During infrastructure instability periods, the current oncall schedules and processes due to optimizing for breadth of attention, end up disturbing many people and not giving a clear way for action for those disturbed, relying on informal communication and channels.

Constraints and risks

We should try to wake up people as little as possible
We should try to interrupt people as little as possible

Options

Option 1

Create an "oncall duty" rotating role, where one team member for each time zone has the responsibilities during their rotation:

they are the first to get paged
their main responsibility is to deal with interruptions (pages, alerts, broken things...)
their second responsibility is to improve the oncall/alert (improve alerts, improve runbooks, cookbooks, add stability features to the system, ...)

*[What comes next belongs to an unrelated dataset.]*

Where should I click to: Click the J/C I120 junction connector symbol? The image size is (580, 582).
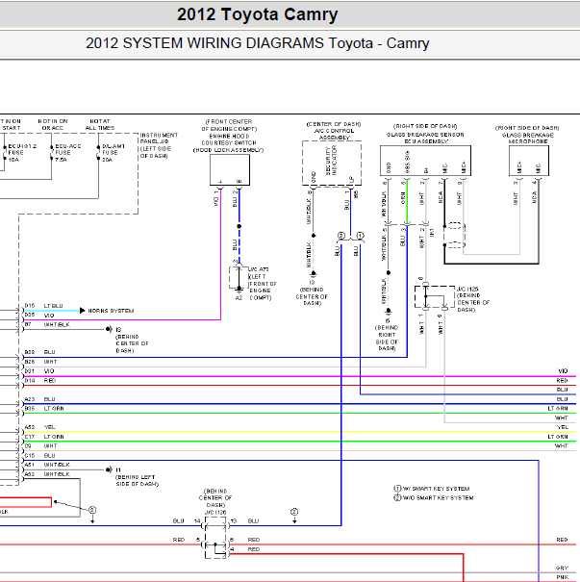[x=215, y=538]
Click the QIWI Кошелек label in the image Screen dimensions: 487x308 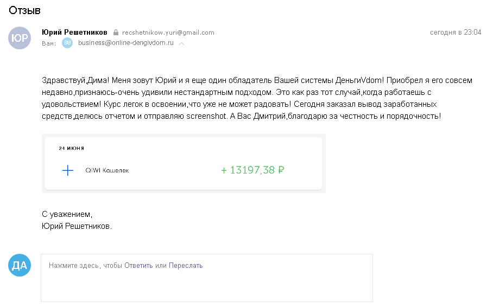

This could be paired with the current "clinic duty".

Proposed schedule and zones:

Zone1: From 15:00 UTC to 3:00 UTC

Members: Andrew, Nicholas?, RooK

Zone2: From 3:00 UTC to 15:00 UTC

Members: Arturo, David

Rotating every week on Wednesday (team meeting day).

Alert duty gets first page 10 min after, the rest of the Zone gets paged 10 min after, the other Zone gets paged

Create an alerting best practices and move current alerts to it:

If it needs immediate attention -> page+task+email+irc
If it needs attention, but not immediate -> task+email+irc
If it does not need attention (essentially, for debugging/knowing the system status) -> irc or remove
Always create a runbook when you create an alert

Create also a common process for pages/alert handling:

When a page happens:
- If you don't have a laptop around yet and can act on it -> acknowledge on splunk/victorops
- If you have a laptop around and can act on it -> silence on the source (for now, that will become alertmanager)
  - If the alert has `source=icinga` on alertmanager -> ack on icinga, click on the "X hours ago" text on alertmanager to see the link (the wikimedia.org one):

- - Otherwise ack on alertmanager (the tick button, see below, or a silence that starts with 'ACK! ')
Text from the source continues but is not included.